Hiking up the Sossusvlei dunes is harder than you think.

Exploring the ochre dunes of Sossusvlei

The highlight of any luxury Namibian safari is visiting the magnificent areas of Sossusvlei and Deadvlei in the heart of the Namib Desert. Rise at dawn and drive into this waterless wonderland, hike up Dune 45 and visit salty pans surrounded by ochre dunes of gargantuan proportions.

It was a very early start at our luxury lodge for a magical excursion to see the Sossusvlei sand dunes. We travelled in an open 4×4 through the cool, dawning desert. Driving us was an excellent guide, Roger, who shared his knowledge of the area, animals and plant life as we went.

We entered the Namib-Naukluft National Park just as the dawn was reaching a rosy perfection and while the temperature was still mild. The dunes on either side were apricot coloured and utterly mesmerising.

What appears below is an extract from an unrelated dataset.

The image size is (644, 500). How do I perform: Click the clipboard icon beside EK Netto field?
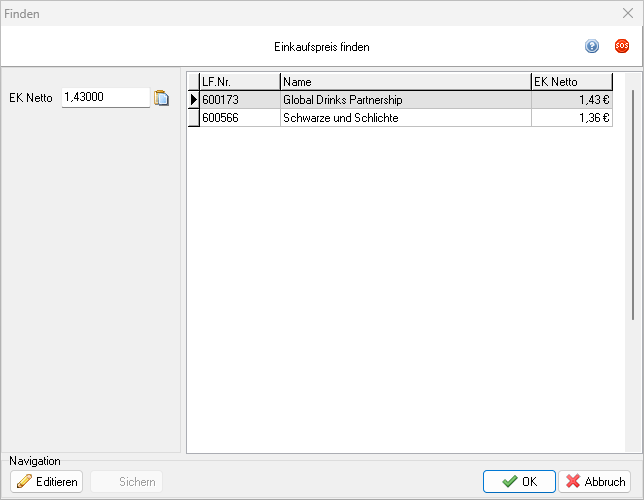click(162, 98)
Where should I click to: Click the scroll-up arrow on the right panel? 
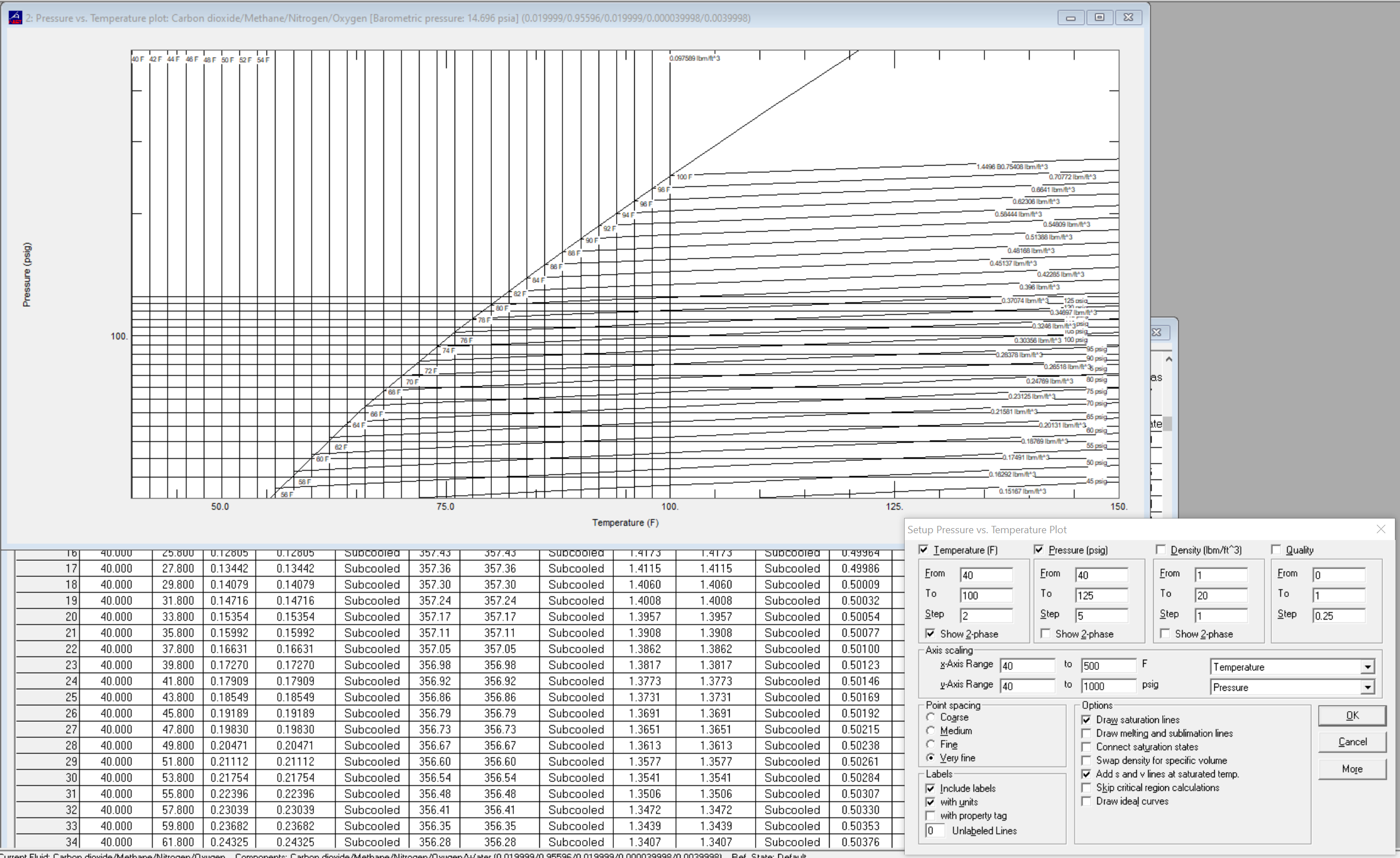pos(1169,359)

After a while, we stopped close to Dune 45 – so named because it’s situated 45 kilometres from the Sesriem entrance gate. It’s the most famous dune in the park. We got out to admire this almost 200m-tall monster.

Then we began our hike. Dune 45 is made of fine, loose sand, and the going was tough. My partner and I had taken off our shoes and were climbing in our socks. Roger had recommended this technique, as the cloth of the socks creates a kind of webbing between your toes and helps with traction. This way, your shoes don’t fill with sand and weigh you down.

‘Dunes are often thought of as being barren and lifeless,’ said Roger as we climbed. ‘While this is the case in many deserts, the Namib is sufficiently old for endemic species to have evolved. The dunes are wonderful little ecosystems unto themselves!

‘Various grasses grow on the more stable dunes, but most of the vegetable matter comes from wind-blown detritus. This collects at the bottom of the dunes, to be eaten by silverfish, crickets and the many tenebrionid beetles – or toktokkies, as they’re known here. These creatures provide food for spiders, geckos, lizards and chameleons which, in turn, fall prey to sidewinder snakes and birds.’

The sun had just begun to peep over the horizon, bathing the dune in orange light. Within minutes, the temperature began to soar and we needed to stop every now and then for water.

Dune 45 lures you into a false sense of accomplishment early in the climb.  You think that the next crest is the top. Once you get to the ridge, you see another, even larger crest. Then another.

It must be said that the views from the summit were spectacular … and the return journey much easier. We walked back on the shady side of the dune, as the sunny side was hotting up rather nicely!

Once back at the vehicle we enjoyed a light, refreshing breakfast, then pressed on deeper into the desert towards Sossusvlei. ‘The Namib-Naukluft National Park covers almost 50,000 square kilometres,’ said Roger as we drove. ‘It’s one of the largest conservation areas in Africa and protects one of the oldest deserts on earth, South America’s Atacama Desert being the other contender for this title.’

After a while, we drew to a halt again and continued on foot into a ravishing landscape of ochre dunes. Coming over a rise, we reached Deadvlei, a clay pan dotted with the skeletons of trees, some of them more than 500 years old. Deadvlei used to be an oasis that supported camelthorn trees, but the river that watered the oasis changed its course and the trees eventually died.

Orange dunes, white pan, black trees, navy-blue sky: it was almost like a Salvador Dali painting come to life. The more energetic in our group climbed to the summit of Big Daddy Dune, one of the highest in the Namib. But I was more interested in taking photos of the weird trees.

Once we’d finished exploring and photographing Deadvlei, we walked north to beautiful Sossusvlei. This is also a clay pan, elliptical in shape, covered in a crust of salty sand. ‘While the vlei has been shaped over time by the Tsauchab River, the actual flooding of the pan is a rare event,’ explained Roger. ‘Sometimes many years pass between one flood and the next. The river is dry most of the year, and even when it’s not, it carries relatively little water into the vlei.

‘After a flood, miraculous lilies emerge to bloom and yellow devil-thorn flowers carpet the water’s edge. Surreal scenes reflect in the lake, as dragonflies hover above its mirrored surface. Birds arrive and luxuriant growth flourishes, making the most of this ephemeral treat.’

For now, it was bone dry. The dunes surrounding the pan were sublime. Roger told us that their pink-to-orange colour was an indication of high concentration of iron in the sand. The oldest dunes were those with an intense, red colour. Some of these giants were almost scarlet.

Just then, an oryx trotted along the crest of a rise like a painted warrior. It stopped and turned to look at us, rapier horns etched against the sky, then cantered off. What a perfect annunciation to end our Sossusvlei adventure.